With the information base, doctors can then easily navigate through the platform to develop a personal care plan for the patient. The platform currently contains 112 clinical practice guidelines, the LactaPedia glossary and 21 take-home information sheets that can be printed/emailed and provided to patients at the consultation.
LactaMap has been appraised against the Agree II Instrument, an international gold standard for practice guidelines evaluation and development. The LactaResearch Group continually update and research current literature to ensure it is kept relevant.
The LactaResearch Group recognised that reaching a common understanding of terminology is fundamentally important for the prevention of conflicting advice and in developing patient care plans, including LactaMap. For example, what is the definition of a breastfeed? Is it: the infant removing milk from one breast; is it one sitting; and what if the infant feeds from more than one breast in a sitting?
We started defining terminology so that when a doctor diagnoses a patient, everybody’s talking about the same thing.
LactaPedia is the first internationally collaborative glossary of lactation terminology for use mainly by science and medicine.
The online tool was developed in 2018 by Senior Research Fellow Melinda Boss and Emeritus Professor Peter Hartmann and was launched on 1 August, 2018. It was included in the evidence-based reference book by the Family Larsson Rosenquist Foundation: Breastfeeding and Breast Milk — from Biochemistry to Impact which is available worldwide.
Whilst aimed at science and medical professionals, LactaPedia is open to the public and invites user input. The collection of over 560 lactation-related terms included in LactaPedia has been collated with the aim of becoming endorsed as a globally accepted standard of human lactation terminology. The terms have been reviewed by five internationally recognised experts in the field.
A gold standard in Lactation care
There has already been support for LactaPedia to be endorsed as a global gold standard to define terms for normal human lactation. Senior Research Fellow Melinda Boss is attending the 19th International Society for Research into Human Milk and Lactation Conference in October 2018 to progress discussions towards international endorsement.
The LactaResearch Group have also been recognised as contributors to the Draft Australian National Breastfeeding Strategy “2018 and beyond” which identifies evidence-based guidelines as a key input. The strategy is due for release in in 2019.
The future of lactation care
Version 1 of LactaMap is designed for use by doctors; however future versions will be available to other health professionals such as: nurses, lactation consultants and pharmacists. Once the site is mature, the LactaResearch Group will introduce LactaMap to medical schools and tertiary institutions for case-based learning.
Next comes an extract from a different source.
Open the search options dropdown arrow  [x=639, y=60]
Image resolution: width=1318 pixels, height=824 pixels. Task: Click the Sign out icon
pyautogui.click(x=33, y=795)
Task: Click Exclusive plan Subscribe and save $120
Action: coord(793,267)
A choice to sustain lactation
In the short term, lactation helps to regulate an infant’s respiration, heart rate, acid-base balance and sleep-wake patterns. It helps with an infant’s eye development and oral and speech development. It also has long term benefits.
Non-communicable diseases such as obesity, cardiovascular disease, cancers and diabetes are on the increase. All of those are reduced with lactation for both mums and babies.
Doctors using LactaMap and LactaPedia will be able to provide families who choose to breastfeed with evidence-informed care plans around lactation as well as reassurance of what is ‘normal’.
For example, the composition of human milk doesn’t lend itself to long periods of feeling full. This means babies feed frequently, including during the night. Having the ability to see a family doctor and know that this is normal can build confidence and work toward alleviating some of the pressure felt by many families.
Impact in action anecdote
Providing evidence-informed information to mums can be helpful. Melinda conducted a pilot study carrying out some objective tests with two breastfeeding mums. One of the mums was having difficulty with feeding and felt encouraged after receiving the results that her milk had a relatively high calorie content. “I have been given motivation to continue. I was thinking of weaning Aiden (real name not supplied) because I know he’s only getting small amounts when he breastfeeds.”